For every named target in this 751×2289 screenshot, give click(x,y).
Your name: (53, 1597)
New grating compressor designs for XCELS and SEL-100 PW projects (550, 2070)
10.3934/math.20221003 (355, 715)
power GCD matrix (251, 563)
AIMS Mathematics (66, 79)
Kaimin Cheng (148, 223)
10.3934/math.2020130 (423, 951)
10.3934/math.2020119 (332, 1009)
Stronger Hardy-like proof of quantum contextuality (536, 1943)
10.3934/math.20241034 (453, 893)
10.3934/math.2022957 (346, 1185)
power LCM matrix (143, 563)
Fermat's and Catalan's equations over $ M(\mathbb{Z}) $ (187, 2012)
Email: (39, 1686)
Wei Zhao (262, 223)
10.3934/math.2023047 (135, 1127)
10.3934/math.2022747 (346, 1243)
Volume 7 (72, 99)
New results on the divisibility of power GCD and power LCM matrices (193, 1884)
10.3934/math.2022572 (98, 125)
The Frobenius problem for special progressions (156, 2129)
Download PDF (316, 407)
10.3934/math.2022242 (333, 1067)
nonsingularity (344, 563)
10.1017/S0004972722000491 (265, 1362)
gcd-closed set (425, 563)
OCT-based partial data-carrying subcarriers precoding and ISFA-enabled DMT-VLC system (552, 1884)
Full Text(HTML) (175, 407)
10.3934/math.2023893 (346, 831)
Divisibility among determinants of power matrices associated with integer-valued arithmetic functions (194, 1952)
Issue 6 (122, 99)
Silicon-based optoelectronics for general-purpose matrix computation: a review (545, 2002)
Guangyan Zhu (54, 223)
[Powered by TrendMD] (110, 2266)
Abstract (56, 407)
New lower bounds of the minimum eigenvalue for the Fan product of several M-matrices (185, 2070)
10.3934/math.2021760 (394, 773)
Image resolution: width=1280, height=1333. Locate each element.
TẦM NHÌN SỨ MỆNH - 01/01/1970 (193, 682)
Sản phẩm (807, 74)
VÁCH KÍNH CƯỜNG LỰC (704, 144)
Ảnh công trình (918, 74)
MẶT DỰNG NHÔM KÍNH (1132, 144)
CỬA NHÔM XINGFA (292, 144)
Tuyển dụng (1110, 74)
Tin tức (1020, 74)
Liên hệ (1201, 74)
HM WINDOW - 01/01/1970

_Set task_
Copy out word for word the lines starting at the one that contains "Fermat's and Catalan's" and ending at the one that contains "10.3934/math.2021760 (394, 773)", with both of those lines included.

_Result for this exercise_
Fermat's and Catalan's equations over $ M(\mathbb{Z}) $ (187, 2012)
Email: (39, 1686)
Wei Zhao (262, 223)
10.3934/math.2023047 (135, 1127)
10.3934/math.2022747 (346, 1243)
Volume 7 (72, 99)
New results on the divisibility of power GCD and power LCM matrices (193, 1884)
10.3934/math.2022572 (98, 125)
The Frobenius problem for special progressions (156, 2129)
Download PDF (316, 407)
10.3934/math.2022242 (333, 1067)
nonsingularity (344, 563)
10.1017/S0004972722000491 (265, 1362)
gcd-closed set (425, 563)
OCT-based partial data-carrying subcarriers precoding and ISFA-enabled DMT-VLC system (552, 1884)
Full Text(HTML) (175, 407)
10.3934/math.2023893 (346, 831)
Divisibility among determinants of power matrices associated with integer-valued arithmetic functions (194, 1952)
Issue 6 (122, 99)
Silicon-based optoelectronics for general-purpose matrix computation: a review (545, 2002)
Guangyan Zhu (54, 223)
[Powered by TrendMD] (110, 2266)
Abstract (56, 407)
New lower bounds of the minimum eigenvalue for the Fan product of several M-matrices (185, 2070)
10.3934/math.2021760 (394, 773)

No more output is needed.